Are cloud computing and SaaS the next big disruptive technologies — or are they simply a natural evolution of distributed computing? Either way, they are changing how many parts of the business operate and they are widely considered a big deal for IT and SaaS.
That’s because two trends are coming together: Business leaders are asking HR for more strategic input and technology is giving HR leaders better tools with which to respond. By embracing an HR-centric view of the cloud, instead of waiting for a more general cloud implementation to trickle down, HR leaders can endeavor to do more to support operational excellence, create, and implement more effective talent strategies and support revenue growth.
SaaS has already demonstrated its value in terms of scalability and flexibility, using both on-demand and subscription-based models. Along with other aspects of cloud computing, SaaS is helping organizations to transform their traditional information technology (IT) structures into more nimble, flexible, and affordable architectures.
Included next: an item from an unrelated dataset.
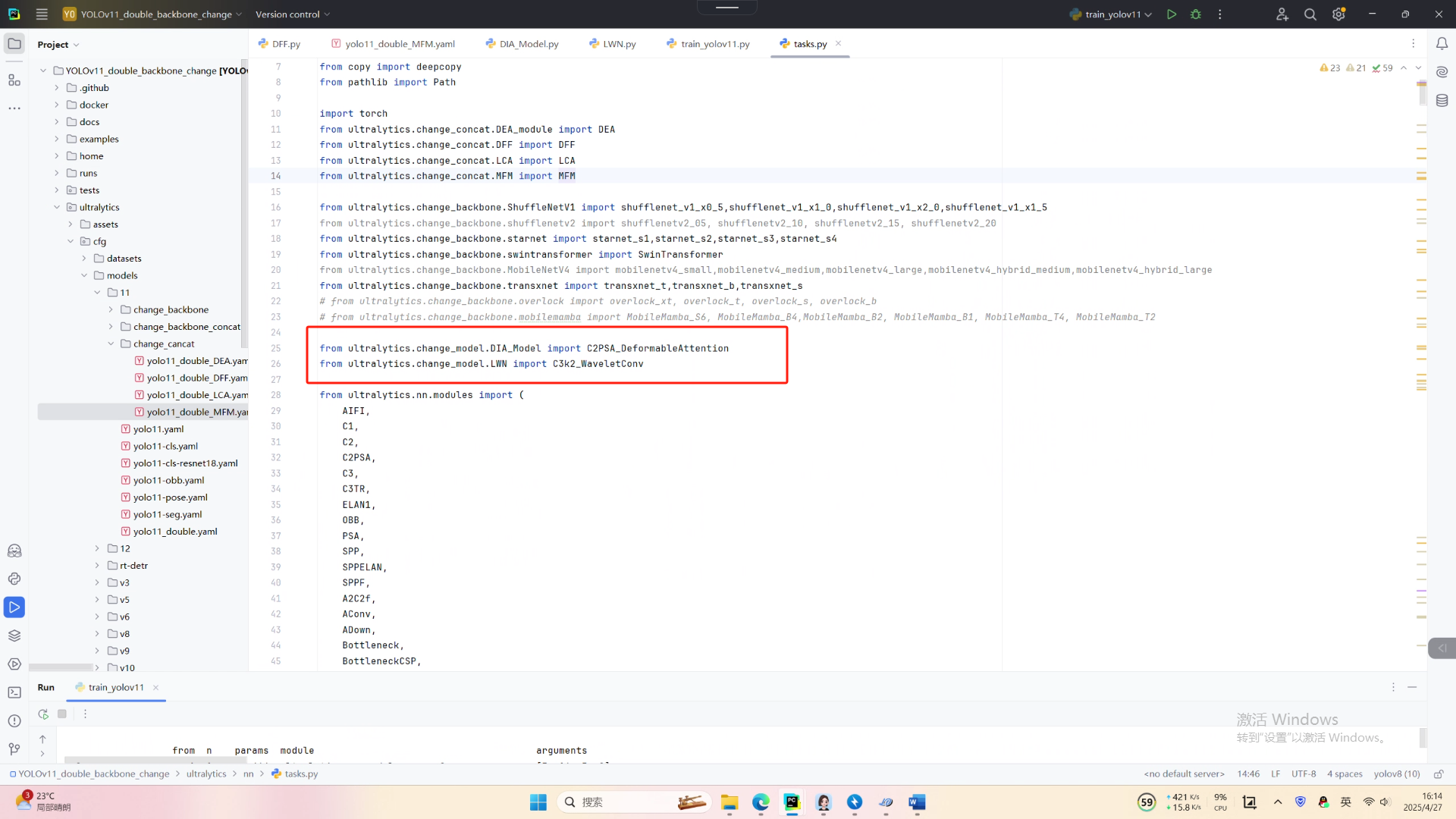
Task: Click the Run train_yolov11 play icon
Action: pyautogui.click(x=1172, y=14)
The technological benefits of cloud computing are already familiar. It allows an organization to deploy service delivery solutions quickly, without the barriers normally associated with size or geography. Once in place, those solutions can scale up or down more easily on the cloud as well. The result is typically cost savings that HR leaders can apply elsewhere.
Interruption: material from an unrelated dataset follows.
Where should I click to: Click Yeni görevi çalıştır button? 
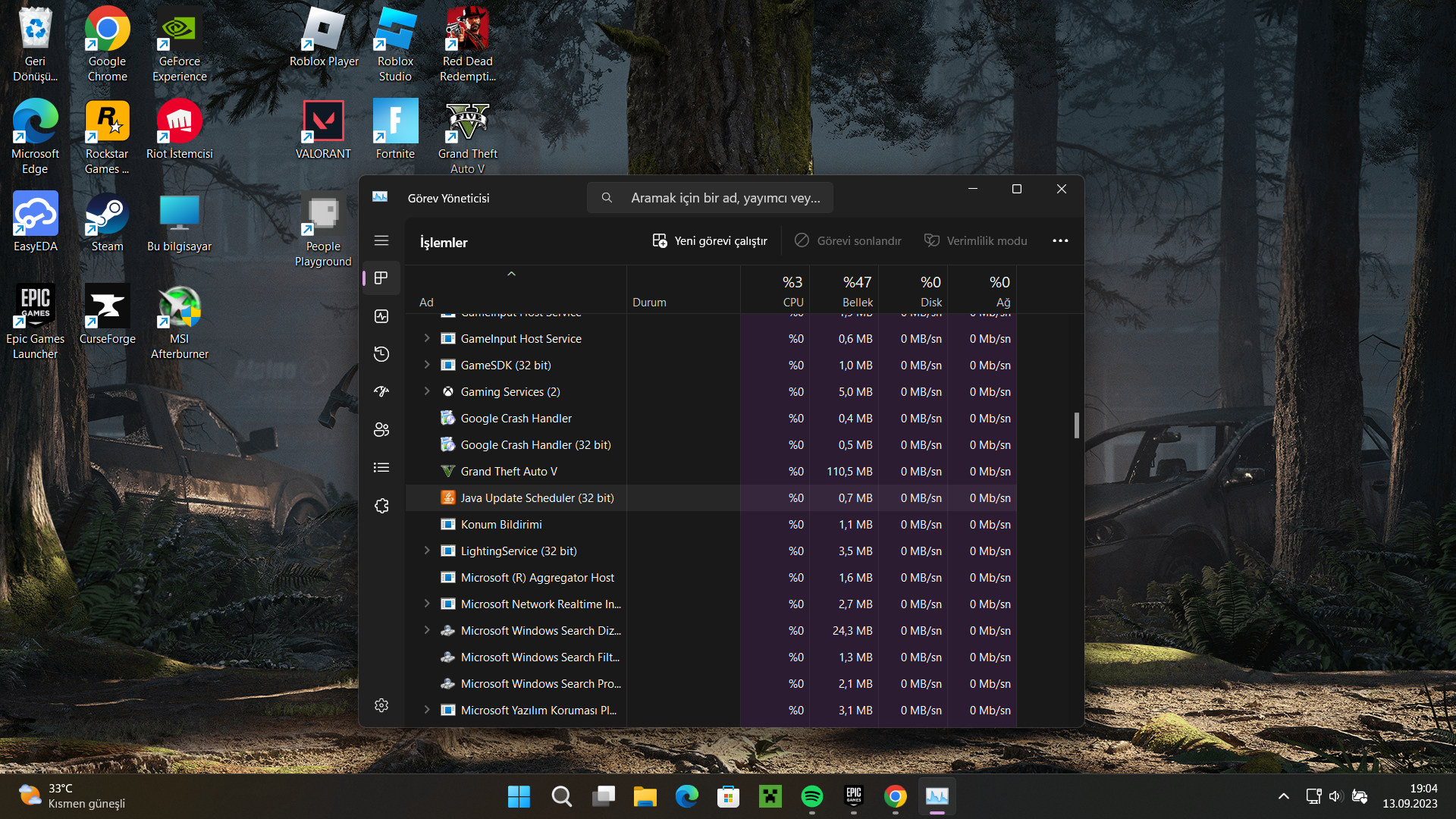[710, 240]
And, while SaaS technology is generally considered evolutionary, its business implications are more likely considered revolutionary. That’s why the real demand for SaaS is being driven by the business, where there are heightened expectations for agility and flexibility. SaaS can create the possibility of rapid business model innovation, improved service levels, and new ways of controlling costs — powerful stuff for companies responding to the aftereffects of the economic downturn and the pent-up business demand for HR.
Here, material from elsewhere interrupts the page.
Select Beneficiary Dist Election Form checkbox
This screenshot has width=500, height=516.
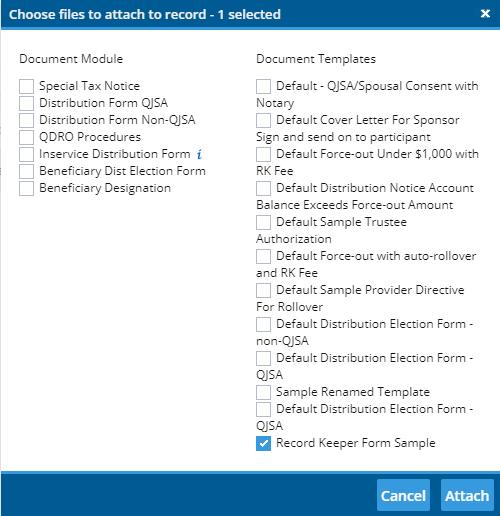(26, 171)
Using the cloud, organizations can see structural benefits that lie beyond technology advantages. The centralized model makes it possible to connect various HR initiatives and technology across the enterprise, so that design, portals, and the nature of service delivery itself are consistent and appropriate. This can help HR look and work more effectively at the most critical point of change — the interaction between end users and HR services, such as recruitment, screening, predictive analytics, performance management, payroll, time, and attendance or workforce management.
But there’s even more at stake than the opportunity to do current things faster, better, and cheaper. SaaS solutions, like cloud computing, can also help organizations do entirely new things, like helping HR organizations of any size in their efforts to compete and operate on a global scale.